On rare occasion, uterine bleeding can be extremely heavy or prolonged. Although this is the most serious side effect, less than 1% of women have required intervention for heavy bleeding. [23] In approximately 5% of cases, the medication abortion is incomplete. Typically, patients will require vacuum aspiration, to resolve an incomplete abortion, end a continuing pregnancy, or control bleeding.


Acceptability

Studies on the acceptability of the methotrexate/misoprostol regimen have found that the majority of women found the method satisfactory. Further, the majority of women reported that they would both choose the methotrexate/misoprostol method again and recommend the method to others. [24]

Additional uses of methotrexate

Methotrexate is commonly used to treat neoplastic diseases, rheumatoid arthritis, and psoriasis. Methotrexate is also used to treat ectopic pregnancies, Crohn's disease, systemic lupus, and severe asthma.


References:

[18] Pymar H, Creinin M. Alternatives to mifepristone regimens for medical abortion. Am J Obstet Gyncol. 2000; 183(2). S54-64.

[19] Creinin MD, Carbonell JL, Schwartz JL, Varela L, Tanda R. A randomized trial of the effect of moistening misoprostol before vaginal administration when used with methotrexate for abortion. Contraception. 1999; 59(1): 217-221.

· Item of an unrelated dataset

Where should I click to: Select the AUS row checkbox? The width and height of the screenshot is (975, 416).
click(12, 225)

[20] Creinin M, Pymar H. Medical abortion alternatives to mifepristone. JAMWA. 2000; 35(3): S127-132.

[21] National Abortion Federation. Early medical abortion with mifepristone and other agents: Overview and protocol recommendations. Washington, DC: NAF, 2002.

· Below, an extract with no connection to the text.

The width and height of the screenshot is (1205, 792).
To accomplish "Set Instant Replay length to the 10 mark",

[22] National Abortion Federation. Early medical abortion with mifepristone and other agents: Overview and protocol recommendations. Washington, DC: NAF, 2002.

[23] Harvey SM, Sherman CA, Bird ST, Warren J. Understanding Medical Abortion: Policy, Politics, and Women's Health. Eugene, OR: Center for the Study of Women in Society, 2002.

[24] Creinin M, Pymar H. Medical abortion alternatives to mifepristone. JAMWA. 2000; 35(3): S127-132.